• **EXERCISE REQUIREMENTS**:
Count the lines in the data below holding the string "arrow" and write the total by itself.

• **RECORDS SUPPLIED**:
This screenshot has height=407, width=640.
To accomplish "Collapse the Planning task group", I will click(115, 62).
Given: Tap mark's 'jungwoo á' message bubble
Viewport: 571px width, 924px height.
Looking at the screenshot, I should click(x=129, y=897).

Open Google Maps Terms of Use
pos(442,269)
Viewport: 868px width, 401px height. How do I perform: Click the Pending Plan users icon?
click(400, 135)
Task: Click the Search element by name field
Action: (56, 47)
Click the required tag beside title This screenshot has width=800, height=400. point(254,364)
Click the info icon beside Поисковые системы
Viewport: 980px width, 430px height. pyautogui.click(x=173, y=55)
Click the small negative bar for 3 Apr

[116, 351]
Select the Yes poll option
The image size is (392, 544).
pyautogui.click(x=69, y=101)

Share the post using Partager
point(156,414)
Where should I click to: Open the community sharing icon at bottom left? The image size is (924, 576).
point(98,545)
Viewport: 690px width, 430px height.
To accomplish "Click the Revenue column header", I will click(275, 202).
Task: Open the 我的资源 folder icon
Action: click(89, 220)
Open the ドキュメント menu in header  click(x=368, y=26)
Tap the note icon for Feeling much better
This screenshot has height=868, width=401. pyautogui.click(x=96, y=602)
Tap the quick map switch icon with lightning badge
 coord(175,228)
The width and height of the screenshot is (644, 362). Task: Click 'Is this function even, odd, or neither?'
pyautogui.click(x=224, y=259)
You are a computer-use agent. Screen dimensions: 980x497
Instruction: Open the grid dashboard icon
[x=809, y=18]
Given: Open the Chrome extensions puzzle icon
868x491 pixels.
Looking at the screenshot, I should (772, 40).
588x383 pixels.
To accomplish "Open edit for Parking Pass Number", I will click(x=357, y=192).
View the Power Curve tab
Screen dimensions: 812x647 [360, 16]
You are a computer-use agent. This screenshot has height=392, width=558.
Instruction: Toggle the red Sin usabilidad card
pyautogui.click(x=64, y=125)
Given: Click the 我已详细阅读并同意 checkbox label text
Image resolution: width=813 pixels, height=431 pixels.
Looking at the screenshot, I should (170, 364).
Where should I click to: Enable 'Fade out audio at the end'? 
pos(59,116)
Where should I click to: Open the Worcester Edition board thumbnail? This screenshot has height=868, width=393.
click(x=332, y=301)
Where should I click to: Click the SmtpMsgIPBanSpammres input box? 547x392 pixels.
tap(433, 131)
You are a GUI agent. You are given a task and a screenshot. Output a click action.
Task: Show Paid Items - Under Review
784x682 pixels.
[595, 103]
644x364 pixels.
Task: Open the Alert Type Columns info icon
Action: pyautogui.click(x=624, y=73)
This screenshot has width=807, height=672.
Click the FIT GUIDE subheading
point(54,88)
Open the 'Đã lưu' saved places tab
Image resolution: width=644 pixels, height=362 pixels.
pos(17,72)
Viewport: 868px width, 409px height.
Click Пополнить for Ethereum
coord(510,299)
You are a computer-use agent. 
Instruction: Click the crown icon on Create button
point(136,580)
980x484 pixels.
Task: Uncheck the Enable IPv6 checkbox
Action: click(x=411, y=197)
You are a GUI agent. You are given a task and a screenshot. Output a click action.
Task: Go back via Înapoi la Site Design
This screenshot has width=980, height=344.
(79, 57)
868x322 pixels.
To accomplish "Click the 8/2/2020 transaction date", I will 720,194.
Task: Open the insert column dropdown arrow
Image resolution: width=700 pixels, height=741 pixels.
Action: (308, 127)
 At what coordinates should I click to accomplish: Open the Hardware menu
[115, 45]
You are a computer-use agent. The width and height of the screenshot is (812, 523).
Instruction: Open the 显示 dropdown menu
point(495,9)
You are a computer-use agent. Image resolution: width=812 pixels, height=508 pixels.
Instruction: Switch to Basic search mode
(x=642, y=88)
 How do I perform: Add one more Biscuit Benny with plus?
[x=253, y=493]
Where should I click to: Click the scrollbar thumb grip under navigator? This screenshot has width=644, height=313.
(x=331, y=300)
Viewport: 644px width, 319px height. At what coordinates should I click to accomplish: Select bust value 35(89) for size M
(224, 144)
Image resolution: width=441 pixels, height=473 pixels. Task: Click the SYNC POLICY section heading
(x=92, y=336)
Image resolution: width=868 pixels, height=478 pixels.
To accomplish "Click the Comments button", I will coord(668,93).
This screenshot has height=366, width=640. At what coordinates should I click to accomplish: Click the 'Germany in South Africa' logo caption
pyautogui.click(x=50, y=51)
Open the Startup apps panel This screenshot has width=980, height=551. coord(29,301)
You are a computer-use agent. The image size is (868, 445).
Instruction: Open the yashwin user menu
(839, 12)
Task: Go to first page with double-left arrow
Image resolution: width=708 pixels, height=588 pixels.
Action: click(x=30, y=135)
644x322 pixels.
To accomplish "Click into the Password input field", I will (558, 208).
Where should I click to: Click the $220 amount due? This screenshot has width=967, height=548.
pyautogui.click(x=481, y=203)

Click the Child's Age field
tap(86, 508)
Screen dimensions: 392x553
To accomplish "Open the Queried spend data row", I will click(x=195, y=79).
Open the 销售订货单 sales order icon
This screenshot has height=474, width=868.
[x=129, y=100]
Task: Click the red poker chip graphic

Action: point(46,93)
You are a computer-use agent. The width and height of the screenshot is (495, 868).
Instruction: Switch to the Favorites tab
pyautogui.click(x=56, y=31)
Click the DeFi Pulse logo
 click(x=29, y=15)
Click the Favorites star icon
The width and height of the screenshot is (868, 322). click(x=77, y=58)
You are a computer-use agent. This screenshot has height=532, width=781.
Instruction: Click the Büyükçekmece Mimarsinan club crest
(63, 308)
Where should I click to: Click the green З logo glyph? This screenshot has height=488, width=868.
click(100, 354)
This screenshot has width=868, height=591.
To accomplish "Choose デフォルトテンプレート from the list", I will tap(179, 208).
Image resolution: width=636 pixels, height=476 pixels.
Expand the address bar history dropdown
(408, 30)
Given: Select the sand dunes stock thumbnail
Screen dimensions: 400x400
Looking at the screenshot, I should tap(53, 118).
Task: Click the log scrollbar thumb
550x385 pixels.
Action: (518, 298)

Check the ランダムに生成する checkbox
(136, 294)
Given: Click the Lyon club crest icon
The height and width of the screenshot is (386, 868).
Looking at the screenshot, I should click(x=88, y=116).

• **SOLUTION TO THIS PROBLEM**:
2